DocketNumber: Docket 172
Citation Numbers: 137 N.W.2d 285, 1 Mich. App. 551
Judges: Kavanagh, Gtllis, Quinn
Filed Date: 2/11/1966
Status: Precedential
Modified Date: 11/10/2024
Michigan Court of Appeals.
Royal A. Oppenheim, for plaintiff.
Kelly, Oster, Tatham & Solner (Norman L. Zemke of counsel), for defendant City of St. Clair Shores.
Steve S. Michaels, for defendants Kachnowski and Taylor.
Leave to appeal granted by Supreme Court February 11, 1966. See 377 Mich. 701.
T.G. KAVANAGH, J.
This is an appeal from a summary judgment of dismissal entered upon motion of the defendant city of St. Clair Shores. The suit arose out of an accident occurring on January 12, 1963. Other defendants are not involved in this appeal.
*553 Plaintiff was injured when the car in which she was a passenger collided with an illegally-parked car owned by defendant David Bailey. She alleges that the city was negligent in the following manner:
"(a) Permitting the motor vehicle of David Bailey to remain on the public highway illegally.
"(b) Permitting said illegally parked vehicle to remain as a dangerous menace and hazard to others then and there lawfully in the use of the highway, for an unreasonable length of time; and failing in their duty, after full knowledge thereof, to provide signals or other adequate warning devices of the presence of the vehicle in the highway after sundown and the danger thereof.
"(c) Failing in their duty to correct this dangerous condition after knowledge thereof, notwithstanding ample opportunity and facilities to tow away or otherwise remove the danger."
The motion of defendant city of St. Clair Shores was based upon the admitted failure of plaintiff to comply with the notice requirements of CL 1948, § 242.8 (Stat Ann 1958 Rev § 9.598).
Plaintiff maintains that her cause of action is not based upon the statute and consequently is not limited by its requirements. Plaintiff's theory is that her action is based upon the common-law liability of a city for the tortious act of its servant in negligently performing his duty. She claims the judicial doctrine of governmental immunity was the only bar to such an action at common law and argues that since Williams v. City of Detroit (1961), 364 Mich. 231, the court no longer will sustain this defense and hence plaintiff has the common-law action and need not comply with the notice requirement of the statute, because she does not rely on the statute for her cause of action.

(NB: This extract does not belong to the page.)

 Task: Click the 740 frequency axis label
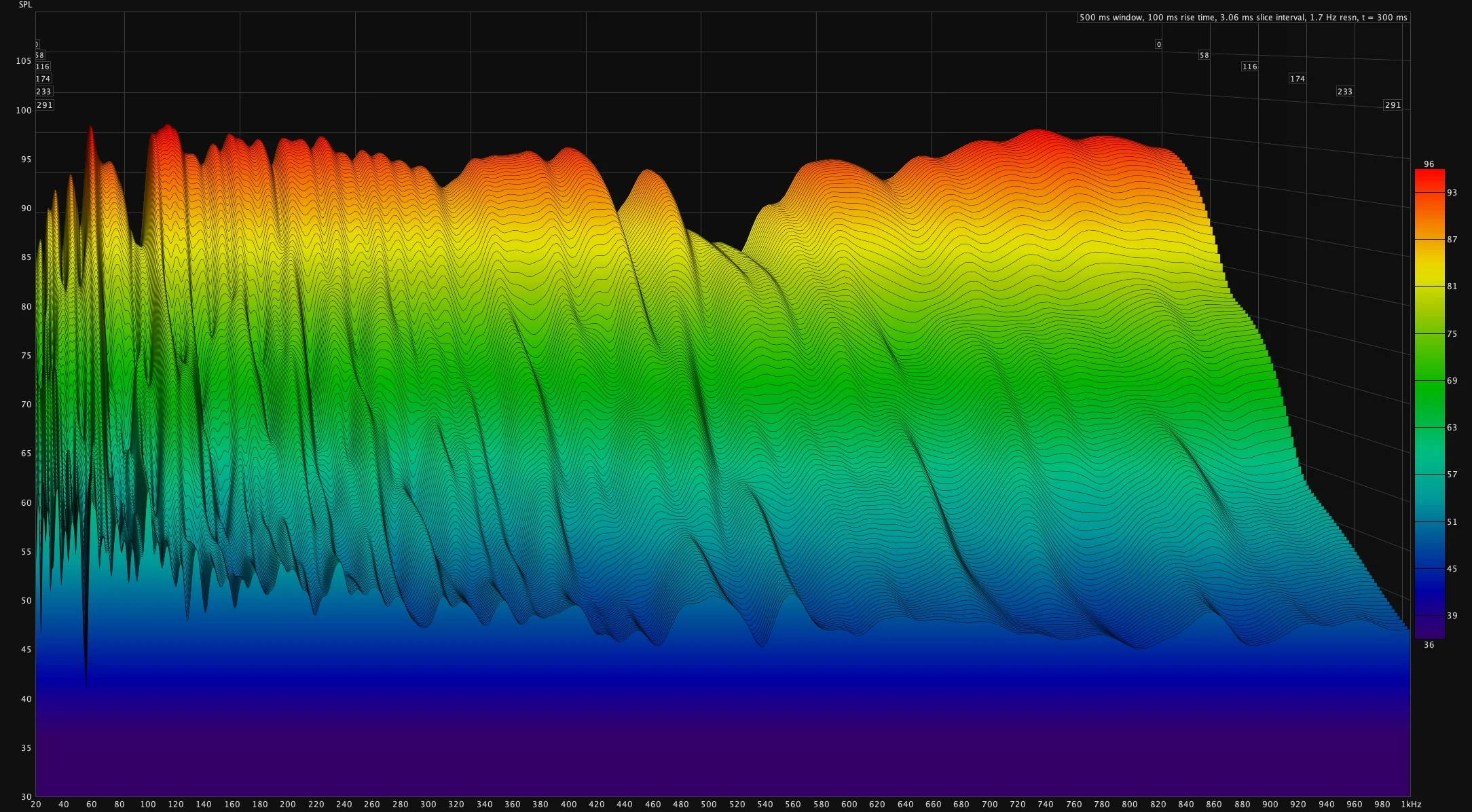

*554 The Michigan Supreme Court in the case of Boike v. City of Flint (1965), 374 Mich. 462, has unanimously rejected this argument.
There the court determined that all actions against a city for damages for bodily injury sustained by reason of neglect to keep city streets in repair and safe for public travel must be brought under the statute and in compliance with all of its provisions as to notice.
Affirmed, without costs as this case involves a question of public interest.
J.H. GILLIS, P.J., and QUINN, J., concurred.